Young HR Capitalist - Did you always sit at the table coming up through the ranks?

Boss - When I was an analyst at (Name of Company deleted), I got to meetings early, sat right at the middle of the table.  The VP's came in late, I dared them to call me out in front of the team.  (expletive deleted) them, get to the meeting earlier.  Like you now, moving up to the table (motions me up and stops talking and goes back to blackberry).

Young HR Capitalist - (Moving my work up to the table, turning off Blackberry to avoid temptation to check it and the resulting public humiliation.  VP's filing in see no open seats, glare at me in my non-VP-ness, then take seat on wall, making mental note to make life difficult for me moving forward.)

And so it goes in corporate America, where the type of office, the type of laptop, the type of phone and now, where you sit is all a part of your status and identity in the pack.  Business Week has a nice breakdown of the importance of where you sit at the table, including the following intro: 

"The client was a senior female executive at a major global company. She was hardworking, bright, and well-liked, but she had one big frustration: People often ignored her ideas at meetings.

After watching the woman interact with colleagues, executive consultant Constance Derick offered several suggestions. One of the most important: "I told her to stop sitting against the wall and sit around the table instead." Within six months, co-workers were commenting that she had more "executive presence and spoke with greater conviction," says Derick.
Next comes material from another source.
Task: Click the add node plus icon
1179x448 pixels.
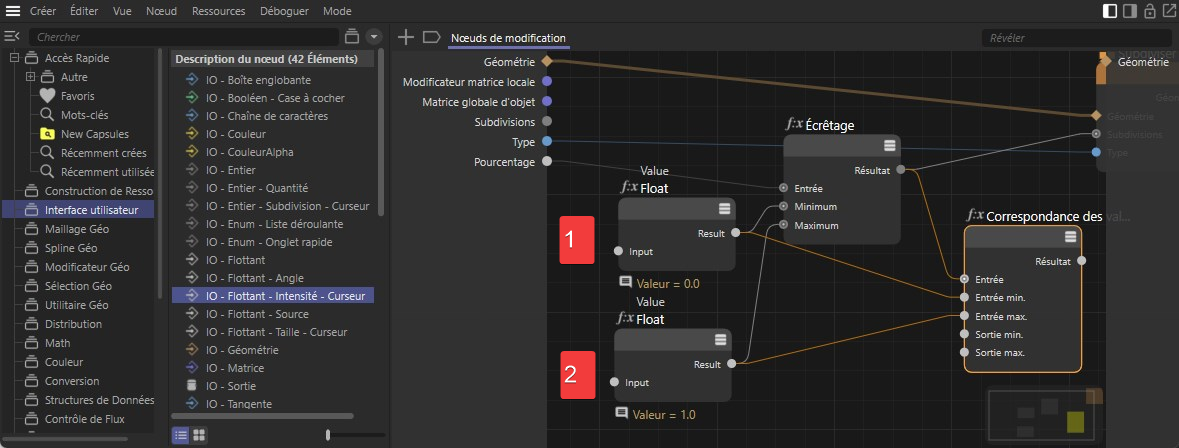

The moral of the story: Where you sit influences where you stand. If you take away their Brooks Brothers suits, Manolo Blank shoes, and BlackBerrys, managers are little more than naked apes--social mammals with primal methods of expressing group power hierarchies. Over the past few years, psychologists and consultants have begun to decode the secret meaning of office behavior and to understand one of the business world's deepest mysteries: Why do people tend to sit in the same place at routine meetings?"

Me?  I prefer the seat at the middle of the table.  If you believe the chart above from BW, that's in line with the HRness of the Capitalist.  Paid to mediate, using powers for good, not bad. 

Or maybe it's the best seat to stir things up from.  I can never tell....

Where do you sit?


evil  HRIS Guy

Most of the conference rooms in our building have a small a/c-heating unit along one of the walls.
I get there early and sit near the controls so I can set the temp of the room.

Ask a Manager

This is so true. It hadn't occurred to me to encourage more junior staff to sit more prominently, but I'm going to start doing it. On the opposite end of things, I will sometimes intentionally sit nearer to the wall and away from the action if I want to encourage my staff (I'm the manager) to speak more freely without feeling like they have to defer to me or cast me glances before speaking.


I'm going to have to take a look next time we have a meeting to see who sits where. Not sure if all of this applies in our office, but the wall/table divide is certainly true.


When you call the meeting, it is expected that you sit at the head of the table. When you are invited to a meeting, you must choose where to sit when you walk in the room. Don't hesitate, for that shows the head honcho that you may be indecisive. Take a seat and get through the pleasantries and get ready to take notes, listen intently and get into the discussion when it is appropriate.

Some meetings are more "listen" type meetings and others are more "talk" type meetings. Don't be so terrified as to not even speak up when the opportunity presents intself, and don't raise a point everyone already knows just to make yourself heard.

No matter where you choose to sit, try to be a participant when necessary and a fly on the wall when the situation calls for it.


If there are so many people in the meeting where some must resort to the wall, perhaps there are too many people in the meeting. Or is it not really a meeting but a "presentation"?

Someone once said "Any meeting with more than two people is likely a waste of time." I've often found this to be painfully true.